El Tribunal Supremo ha inadmitido a trámite las 20 querellas y 30 denuncias presentadas tras los primeros meses de la pandemia del coronavirus contra el presidente Pedro Sánchez y los miembros de su Gobierno por la gestión de la crisis del coronavirus.

La Sala Segunda considera que en éstas no está debidamente justificada la autoría de los hechos punibles atribuidos a los miembros del Ejecutivo.

Sin embargo, no rechaza de plano investigar los hechos sino que remite las denuncias a los juzgados ordinarios porque considera que hay extremos, como la omisión de medidas de seguridad para sanitarios o policías, la contratación de material fallido y las muertes de ancianos en residencias que deben investigarse.
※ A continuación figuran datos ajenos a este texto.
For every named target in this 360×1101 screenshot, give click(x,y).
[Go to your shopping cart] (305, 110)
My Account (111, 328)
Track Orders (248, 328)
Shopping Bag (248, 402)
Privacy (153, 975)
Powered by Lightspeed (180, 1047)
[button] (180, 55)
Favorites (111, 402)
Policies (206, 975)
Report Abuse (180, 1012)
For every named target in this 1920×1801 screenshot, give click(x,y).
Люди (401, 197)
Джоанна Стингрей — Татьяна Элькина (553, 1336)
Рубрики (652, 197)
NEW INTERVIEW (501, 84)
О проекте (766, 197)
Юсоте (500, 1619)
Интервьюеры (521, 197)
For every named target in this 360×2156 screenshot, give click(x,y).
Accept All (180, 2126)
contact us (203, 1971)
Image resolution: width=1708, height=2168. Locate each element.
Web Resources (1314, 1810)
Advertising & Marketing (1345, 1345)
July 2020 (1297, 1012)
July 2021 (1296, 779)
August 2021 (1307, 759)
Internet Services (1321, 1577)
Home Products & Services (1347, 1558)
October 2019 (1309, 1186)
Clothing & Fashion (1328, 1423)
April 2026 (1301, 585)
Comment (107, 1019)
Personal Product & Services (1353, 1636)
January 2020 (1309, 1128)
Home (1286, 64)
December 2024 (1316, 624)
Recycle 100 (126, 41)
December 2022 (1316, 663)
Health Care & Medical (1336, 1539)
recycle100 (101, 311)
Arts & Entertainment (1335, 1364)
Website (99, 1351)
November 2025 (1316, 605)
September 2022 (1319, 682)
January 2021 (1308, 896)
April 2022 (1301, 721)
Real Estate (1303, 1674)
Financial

En este último caso, los magistrados destacan la «gravedad» de lo ocurrido en estos centros, aunque, en relación a la responsabilidad de los aforados, explican que no es suficiente la mera atribución competencial de la gestión al departamento, ministerio o consejería dirigido por uno de los querellados para imputarles por estos hechos. «Es necesario que existan datos objetivos que permitan imputar los concretos resultados lesivos producidos en cada caso y sobre cada persona afectada, lo que exige la evaluación, aunque sea provisional, de las circunstancias concretas en la que estos resultados se produjeron».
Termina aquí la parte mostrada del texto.